I would say my combat training needs improvement.  My old teacher taught us push hands, and sometimes free style push hands and sparring, but I don't feel like it was enough.  I really liked what he taught us, and my rooting improved a lot.  I even did a BJJ class for 3 months, on the recommendation of my Sifu who suggested that we spar with people from different styles to improve, and BJJ was a great learning experience and I found my relaxation, rooting and balance helped me out a lot in BJJ.  

Or would it be better to practice Santi and forms on my own and go back to a BJJ, Judo or other combat style so I can practice sparring with people from different styles?

Looking forward to hearing from you guys!


----------



## O'Malley (Jun 11, 2021)

Not that close to you but I know that Master Hai Yang lives in Montreal, Canada. I'm from another internal art (aikido/daito ryu) and I find him very interesting.


----------



## BooBoo (Jun 11, 2021)

ya Master Hai Yang is awesome I've seen his YouTube videos, it's too bad he lives far away.

Ian Sinclair is also about 2 hours away.  I've seen his Youtube videos, he seems good, but he's also about 2 hours away from me.


----------



## mograph (Jun 13, 2021)

Sunny Tang is very well-connected in the GTA. His group should be able to connect you with a teacher.








						Programs
					

SINCE 1973  Professional Training Programs Designed With Our Students In Mind  Self-Defense .  Sport .  Passion . Physical Activity . Culture      The Art of Ving Tsun (Wing Chun) Kung Fu Traditional Wing Chun




					sunnytang.com
				




Ji Hong is in Mississauga, and they teach Chen, so maybe you'll get applications.

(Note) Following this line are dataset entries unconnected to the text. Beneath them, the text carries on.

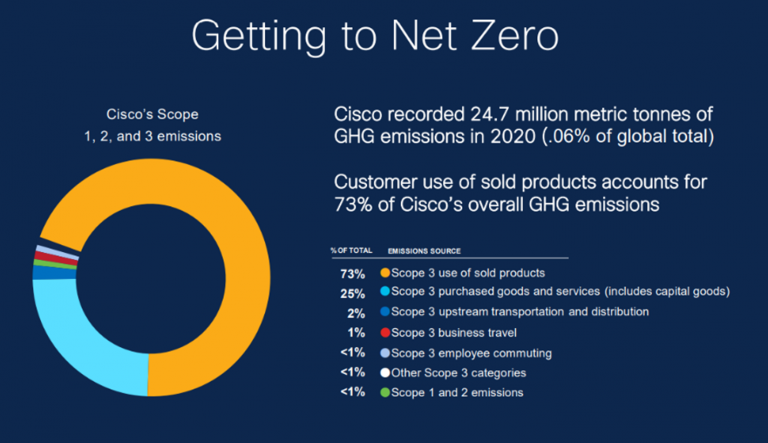Select the dark blue upstream transportation legend dot
This screenshot has width=768, height=443.
[386, 312]
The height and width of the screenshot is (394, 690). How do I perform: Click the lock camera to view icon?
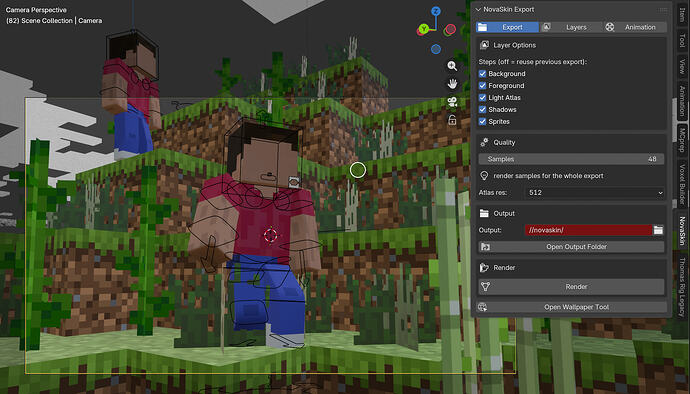[452, 120]
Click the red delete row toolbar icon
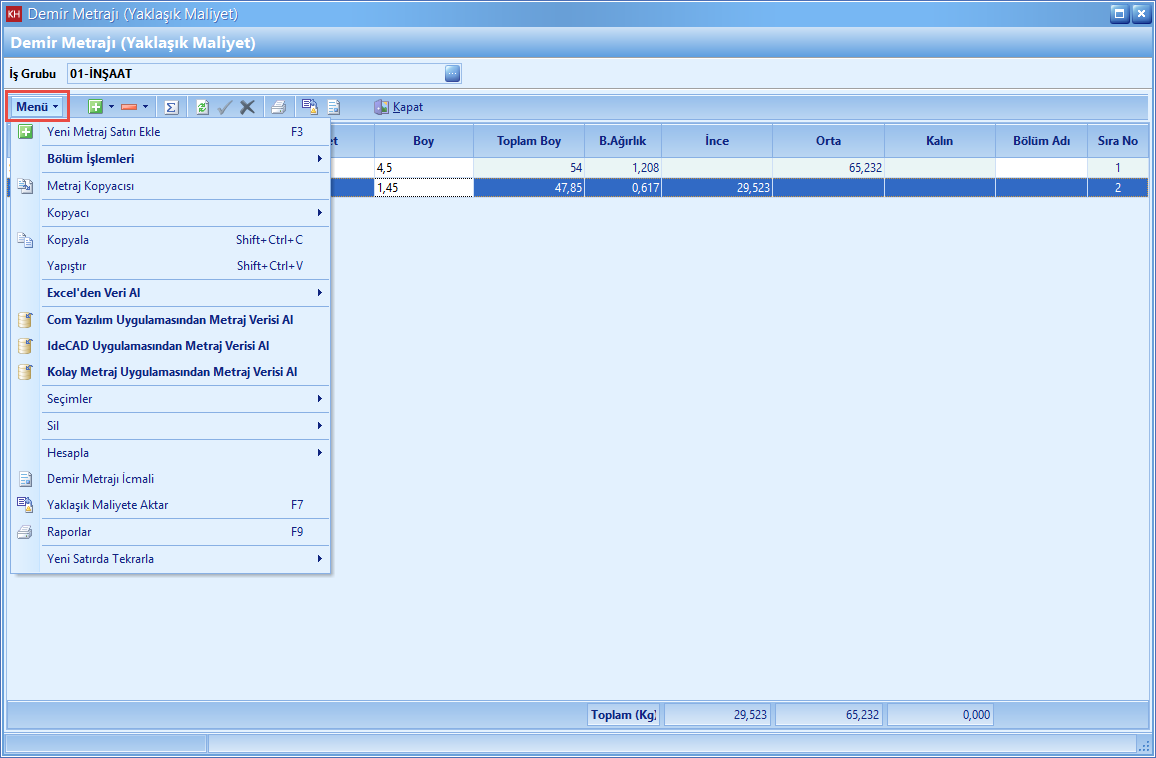The image size is (1156, 758). 129,107
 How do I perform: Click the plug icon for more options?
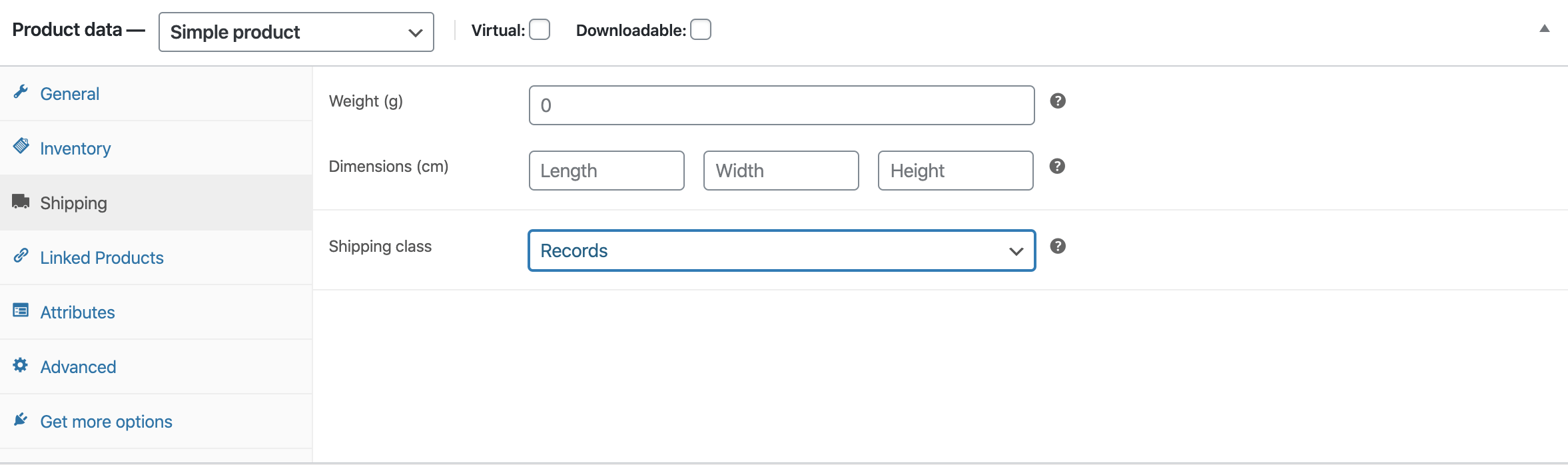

						JI HONG TAI CHI & QI GONG MISSISSAUGA – Healthy in Mind, Body and Soul
					






					www.taichi.ca
				




Yep -- Ian's good, and a great guy, but also yeah, he's a bit far away for most of us.


----------



## BooBoo (Jun 13, 2021)

Thanks Mograph,

I might check out Ji Hong, they do push hands training:






						Tai Chi Push Hands – JI HONG TAI CHI & QI GONG MISSISSAUGA
					






					www.taichi.ca


----------



## John dye (Jul 1, 2021)

BooBoo said:


> Hi Everyone,
> 
> It's been a few years since I posted, I recently moved to Canada, I live in Mississauga which is a small city outside of Toronto, Ontario.
> 
> ...


Hope you found something in a similar boat certified while recovring from covid 7 months prep 3 part test spar with shrfu but he is really too strong tired of paying too its expensive. Did combat arts were cheaper. Taught better skill but injurious curious to know how it turns out


----------